Ana García Boto, la abogada de la familia de la joven peluquera, dio a conocer su intención de presentar esta solicitud un día después de que la Sección Segunda de la Audiencia Provincial de Asturias revocase el auto de libertad provisional dictado a favor de C. M. B. por el Juzgado de instrucción número 3 de Langreo. El tribunal estimó de esta forma el recurso de apelación presentado por la familia. Sea cual fuese la resolución de la Audiencia, el imputado por el crimen de la peluquera seguiría en prisión al menos un año aproximadamente, ya que cumple condena por un delito continuado de falsedad en documento mercantil y otro de esta estafa, agresión y otro delito de falsedad documental. La Audiencia Provincial estima en el auto de revocación de libertad, según aseguraron fuentes jurídicas, que existen «indicios de criminalidad» en las pruebas presentadas hasta el momento en la investigación, que en caso de salir de prisión existiría «riesgo de fuga», que no transcurrió el máximo legal para la prisión preventiva y que su excarcelación podría generar «alarma social» en el municipio en el que viven los familiares de la víctima.

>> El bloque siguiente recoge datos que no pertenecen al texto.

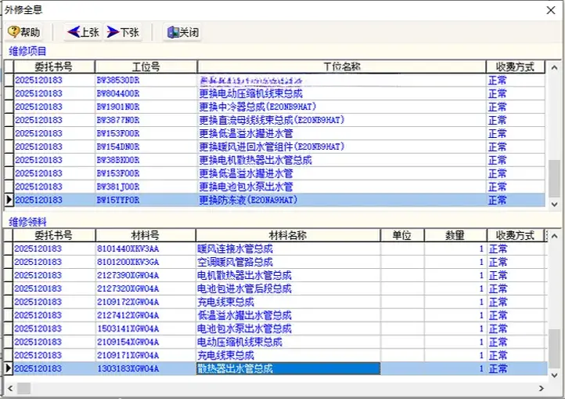Click row indicator arrow beside BW15TYF0R row

click(9, 200)
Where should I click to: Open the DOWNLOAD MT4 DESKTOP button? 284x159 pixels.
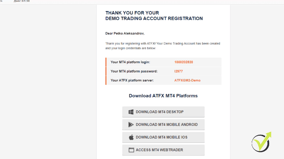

El pasado mes de marzo, la Audiencia ya había revocado un auto de libertad provisional dictado desde Langreo. La acusación particular se apoyó para pedir la revocación del auto de libertad en el informe definitivo del departamento de Criminalística de la Guardia Civil. Según fuentes jurídicas, este documento recoge que se obtuvieron «sangre y otros restos orgánicos» de la víctima de una bayeta encontrada en el interior del coche del imputado, así como de una sudadera incautada en su domicilio. La defensa afirmó que el informe «especifica que se han hallado restos orgánicos» pero que éstos «podrían haberse hallado porque el acusado y la víctima mantuvieron relaciones sexuales en varias ocasiones».